WARNING
The President of the panel hearing this appeal directs that the following should be attached to the file:
An order restricting publication in this proceeding under ss. 486.4(1), (2), (2.1), (2.2), (3) or (4) or 486.6(1) or (2) of the Criminal Code shall continue. These sections of the Criminal Code provide:
486.4(1) Subject to subsection (2), the presiding judge or justice may make an order directing that any information that could identify the victim or a witness shall not be published in any document or broadcast or transmitted in any way, in proceedings in respect of
(a) any of the following offences;
(i) an offence under section 151, 152, 153, 153.1, 155, 159, 160, 162, 163.1, 170, 171, 171.1, 172, 172.1, 172.2, 173, 210, 211, 213, 271, 272, 273, 279.01, 279.011, 279.02, 279.03, 280, 281, 286.1, 286.2, 286.3, 346 or 347, or
(ii) any offence under this Act, as it read at any time before the day on which this subparagraph comes into force, if the conduct alleged involves a violation of the complainant’s sexual integrity and that conduct would be an offence referred to in subparagraph (i) if it occurred on or after that day; or
(iii) REPEALED: S.C. 2014, c. 25, s. 22(2), effective December 6, 2014 (Act, s. 49).
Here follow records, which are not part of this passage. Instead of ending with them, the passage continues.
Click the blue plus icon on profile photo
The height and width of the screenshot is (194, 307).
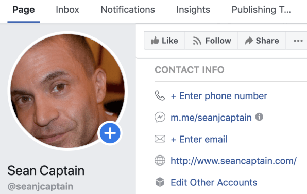pyautogui.click(x=110, y=133)
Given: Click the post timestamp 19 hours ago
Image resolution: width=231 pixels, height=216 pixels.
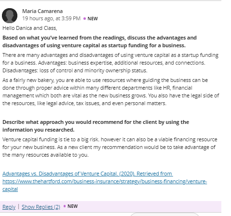Looking at the screenshot, I should pyautogui.click(x=51, y=18).
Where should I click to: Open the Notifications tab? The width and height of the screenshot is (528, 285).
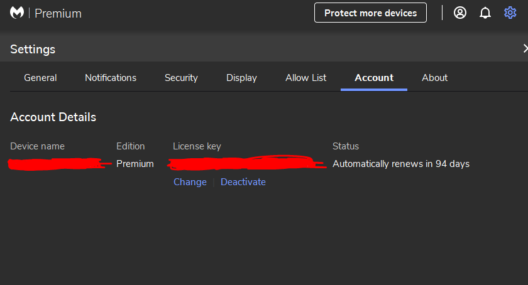(111, 78)
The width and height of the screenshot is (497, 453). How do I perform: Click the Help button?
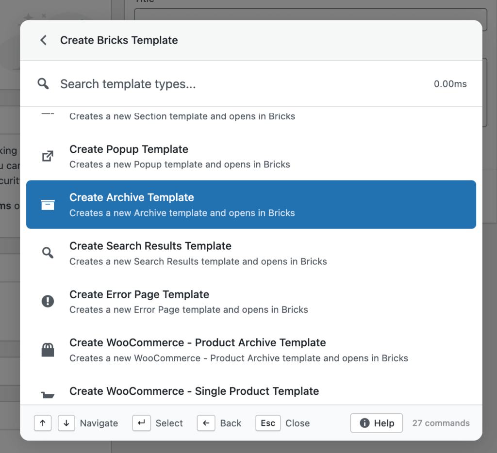[x=376, y=423]
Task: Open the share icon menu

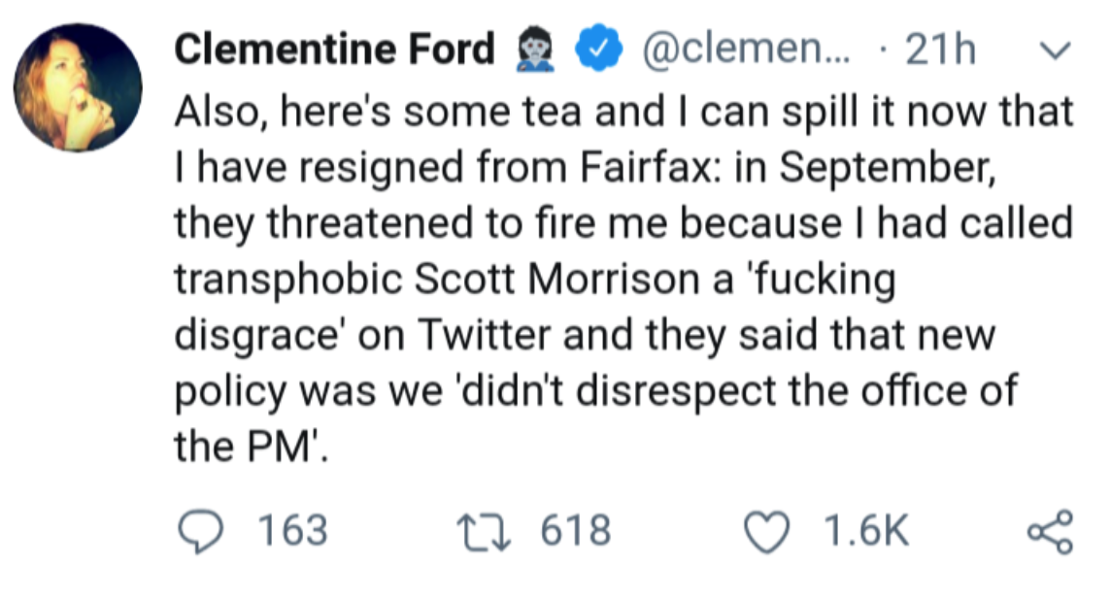Action: click(1051, 531)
(b) two or more offences being dealt with in the same proceeding, at least one of which is an offence referred to in paragraph (a).
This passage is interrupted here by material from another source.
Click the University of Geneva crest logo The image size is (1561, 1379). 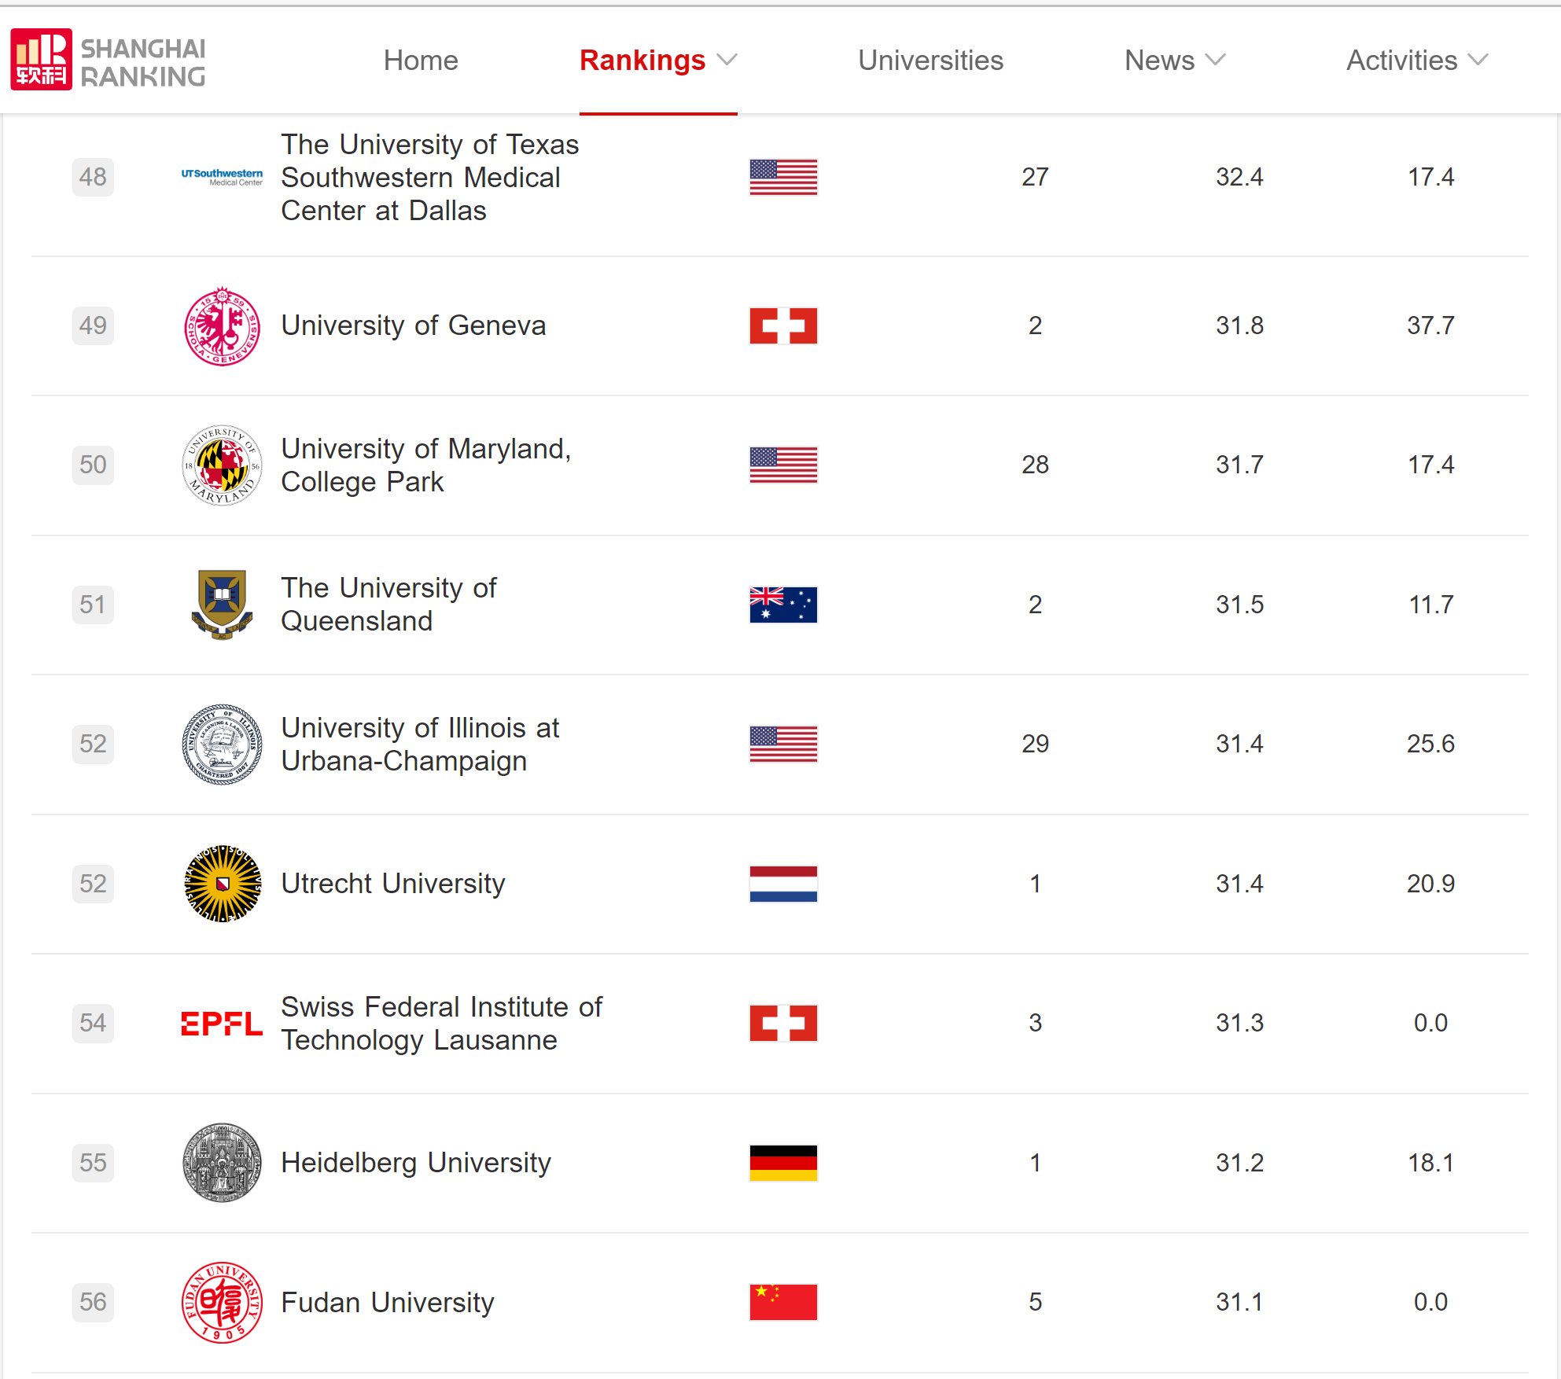pos(222,325)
(2) In proceedings in respect of the offences referred to in paragraph (1)(a) or (b), the presiding judge or justice shall
(a) at the first reasonable opportunity, inform any witness under the age of eighteen years and the victim of the right to make an application for the order; and
(b) on application made by the victim, the prosecutor or any such witness, make the order.
(2.1) Subject to subsection (2.2), in proceedings in respect of an offence other than an offence referred to in subsection (1), if the victim is under the age of 18 years, the presiding judge or justice may make an order directing that any information that could identify the victim shall not be published in any document or broadcast or transmitted in any way.
(2.2) In proceedings in respect of an offence other than an offence referred to in subsection (1), if the victim is under the age of 18 years, the presiding judge or justice shall
(a) as soon as feasible, inform the victim of their right to make an application for the order; and
(b) on application of the victim or the prosecutor, make the order.
(3) In proceedings in respect of an offence under section 163.1, a judge or justice shall make an order directing that any information that could identify a witness who is under the age of eighteen years, or any person who is the subject of a representation, written material or a recording that constitutes child pornography within the meaning of that section, shall not be published in any document or broadcast or transmitted in any way.
(4) An order made under this section does not apply in respect of the disclosure of information in the course of the administration of justice when it is not the purpose of the disclosure to make the information known in the community. 2005, c. 32, s. 15; 2005, c. 43, s. 8(3)(b); 2010, c. 3, s. 5; 2012, c. 1, s. 29; 2014, c. 25, ss. 22,48; 2015, c. 13, s. 18..
486.6(1) Every person who fails to comply with an order made under subsection 486.4(1), (2) or (3) or 486.5(1) or (2) is guilty of an offence punishable on summary conviction.
(2) For greater certainty, an order referred to in subsection (1) applies to prohibit, in relation to proceedings taken against any person who fails to comply with the order, the publication in any document or the broadcasting or transmission in any way of information that could identify a victim, witness or justice system participant whose identity is protected by the order. 2005, c. 32, s. 15.
COURT OF APPEAL FOR ONTARIO
CITATION: R. v. Bent, 2016 ONCA 722
DATE: 20161003
DOCKET: C59544
Strathy C.J.O., Gillese and Pardu JJ.A.
BETWEEN
Her Majesty the Queen
Appellant
and
Jason Bent
Respondent
Craig Harper, for the appellant
Paul Calarco, for the respondent
Heard: April 18, 2016
Supplementary reasons to the judgment in R. v. Bent, 2016 ONCA 651, released on August 31, 2016.
ADDENDUM
Gillese J.A. (concurring):
[1] This appeal was argued and decided on a mistaken record. Out of fairness to the trial judge, as well as the parties, that mistake needs to be corrected.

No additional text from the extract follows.